CII’s Issuer Rating reflects its role in CI as the holding company’s major operating subsidiary, housing the mutual fund manufacturing operation and representing more than 95% of the Company’s consolidated earnings. The rating of CI’s Senior Unsecured Debentures is equalized with CII’s Issuer Rating, reflecting the lack of structural subordination between the operating subsidiary and CI.

ESG CONSIDERATIONS
A description of how DBRS Morningstar considers ESG factors within the DBRS Morningstar analytical framework can be found in the DBRS Morningstar Criteria: Approach to Environmental, Social, and Governance Risk Factors in Credit Ratings at https://www.dbrsmorningstar.com/research/373262.

Notes:
All figures are in Canadian dollars unless otherwise noted.

The principal methodology is the Global Methodology for Rating Investment Management Companies (December 7, 2020, https://www.dbrsmorningstar.com/research/370957).Other applicable methodologies include the DBRS Morningstar Criteria: Approach to Environmental, Social, and Governance Risk Factors in Credit Ratings (February 3, 2021, https://www.dbrsmorningstar.com/research/373262).

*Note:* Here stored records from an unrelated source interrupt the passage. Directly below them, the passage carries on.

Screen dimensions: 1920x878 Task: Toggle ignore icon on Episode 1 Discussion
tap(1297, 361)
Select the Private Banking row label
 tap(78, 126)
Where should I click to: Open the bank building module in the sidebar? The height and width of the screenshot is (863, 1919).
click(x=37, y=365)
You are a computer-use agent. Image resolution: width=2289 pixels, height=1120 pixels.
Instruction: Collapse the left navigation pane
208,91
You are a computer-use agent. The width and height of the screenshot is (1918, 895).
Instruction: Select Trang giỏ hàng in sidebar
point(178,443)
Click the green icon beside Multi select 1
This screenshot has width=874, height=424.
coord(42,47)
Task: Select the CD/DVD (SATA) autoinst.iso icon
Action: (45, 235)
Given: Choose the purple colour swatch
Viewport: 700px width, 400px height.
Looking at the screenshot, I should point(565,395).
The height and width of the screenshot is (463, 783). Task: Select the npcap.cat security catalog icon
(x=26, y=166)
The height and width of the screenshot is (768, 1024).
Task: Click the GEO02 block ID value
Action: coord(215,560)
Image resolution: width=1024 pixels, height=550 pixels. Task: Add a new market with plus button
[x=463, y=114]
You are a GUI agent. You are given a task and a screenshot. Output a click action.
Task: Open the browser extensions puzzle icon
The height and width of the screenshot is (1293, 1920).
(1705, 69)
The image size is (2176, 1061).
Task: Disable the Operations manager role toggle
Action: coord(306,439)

For more information regarding rating methodologies and Coronavirus Disease (COVID-19), please see the following DBRS Morningstar press release: https://www.dbrsmorningstar.com/research/357883.

The related regulatory disclosures pursuant to the National Instrument 25-101 Designated Rating Organizations are hereby incorporated by reference and can be found on the issuer page at www.dbrsmorningstar.com.

The rated entity or its related entities did participate in the rating process for this rating action. DBRS Morningstar had access to the accounts and other relevant internal documents of the rated entity or its related entities in connection with this rating action.

Generally, the conditions that lead to the assignment of a Negative or Positive trend are resolved within a 12-month period. DBRS Morningstar’s outlooks and ratings are under regular surveillance.